Games coming out in the coming days and promotions that are worth it

13. Set

“ScourgeBringer”: BRL 39.90 (iOS), price not available (Android)

“Little Orpheus”: BRL 77.45 (Switch), price not available (PC, Xbox One/X/S, PS 4/5)

14. Set

“You suck while parking”*: BRL 59.96 (Xbox One/X/S), price not available (PC)

15. Set

“Splitgate”: Free (PC, Xbox One/X/S, PS 4/5)

“Game of Despot”*: BRL 28.99 (PC), price not available (Xbox One/X/S, PS 4/5, Switch)

“Bear and Breakfast”: BRL 37.99 (switch)

“Wayward Strand”: BRL 74.95 (Switch), price not available (PC, Xbox One/X/S, PS4/5)

“Metal: Hellsinger”*: BRL 147.45 (Xbox X/S), BRL 214.90 (PS 5), price not available (PC)

17. Set

“Return to Monkey Island”: BRL 64.95 (computer, switch)
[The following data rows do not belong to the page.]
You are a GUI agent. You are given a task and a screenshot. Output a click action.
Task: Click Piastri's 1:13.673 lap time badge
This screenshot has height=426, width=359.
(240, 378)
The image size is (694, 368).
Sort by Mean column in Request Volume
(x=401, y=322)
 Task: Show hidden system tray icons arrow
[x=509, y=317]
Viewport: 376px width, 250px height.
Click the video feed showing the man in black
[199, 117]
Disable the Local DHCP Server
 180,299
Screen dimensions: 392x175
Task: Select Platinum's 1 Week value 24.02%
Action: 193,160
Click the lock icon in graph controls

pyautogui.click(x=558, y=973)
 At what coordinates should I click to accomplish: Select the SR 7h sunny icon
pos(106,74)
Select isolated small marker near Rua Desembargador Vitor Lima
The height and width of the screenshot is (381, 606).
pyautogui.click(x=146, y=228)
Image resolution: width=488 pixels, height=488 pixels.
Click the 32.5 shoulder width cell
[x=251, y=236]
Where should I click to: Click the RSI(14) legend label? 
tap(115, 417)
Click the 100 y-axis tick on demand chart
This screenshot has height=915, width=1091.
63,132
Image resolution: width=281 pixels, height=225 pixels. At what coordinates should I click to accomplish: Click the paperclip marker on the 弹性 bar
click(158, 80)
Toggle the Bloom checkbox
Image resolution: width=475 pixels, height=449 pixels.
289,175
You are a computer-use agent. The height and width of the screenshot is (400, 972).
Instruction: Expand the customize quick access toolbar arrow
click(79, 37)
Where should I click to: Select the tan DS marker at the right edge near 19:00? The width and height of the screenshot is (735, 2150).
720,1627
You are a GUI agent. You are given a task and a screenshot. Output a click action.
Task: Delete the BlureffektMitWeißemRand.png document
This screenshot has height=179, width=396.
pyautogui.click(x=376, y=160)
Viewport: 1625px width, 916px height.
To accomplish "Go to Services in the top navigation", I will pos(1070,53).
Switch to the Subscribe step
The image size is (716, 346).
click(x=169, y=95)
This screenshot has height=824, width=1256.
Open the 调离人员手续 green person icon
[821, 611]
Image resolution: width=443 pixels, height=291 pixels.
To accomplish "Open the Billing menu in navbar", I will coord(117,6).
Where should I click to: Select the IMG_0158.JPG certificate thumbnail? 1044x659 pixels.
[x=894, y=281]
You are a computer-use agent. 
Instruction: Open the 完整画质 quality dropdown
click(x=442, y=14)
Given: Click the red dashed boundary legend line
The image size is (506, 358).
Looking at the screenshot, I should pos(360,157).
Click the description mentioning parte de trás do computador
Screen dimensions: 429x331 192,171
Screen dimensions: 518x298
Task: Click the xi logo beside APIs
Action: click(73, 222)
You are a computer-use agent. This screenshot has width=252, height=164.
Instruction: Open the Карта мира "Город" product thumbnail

*Available on Xbox Game Pass

Promotions of the week

  • A promotional bundle with 17 games from the developer for 2K on sale at Humble Bundle. For $16 (R$82), you’ll get every game in the XCOM and Bioshock series, as well as Borderlands 3, Civilization 6, Mafia Remastered, and more. The action lasts until the 22nd, part of the paid amount will be transferred to charity.

  • In another perk, Humble Bundle, in partnership with Disney, is selling a 17-game bundle that includes titles from the “Star Wars” and “Alien” franchises, as well as remastered classic point-and-click adventures. For US$10 (R$51), games like “Lego Star Wars: The Complete Saga,” “Star Wars: The Force Unleashed,” “Grim Fandango Remastered,” “Full Throttle Remastered,” among others, can be purchased. . The campaign continues until the 24th and part of the proceeds will be used for charity.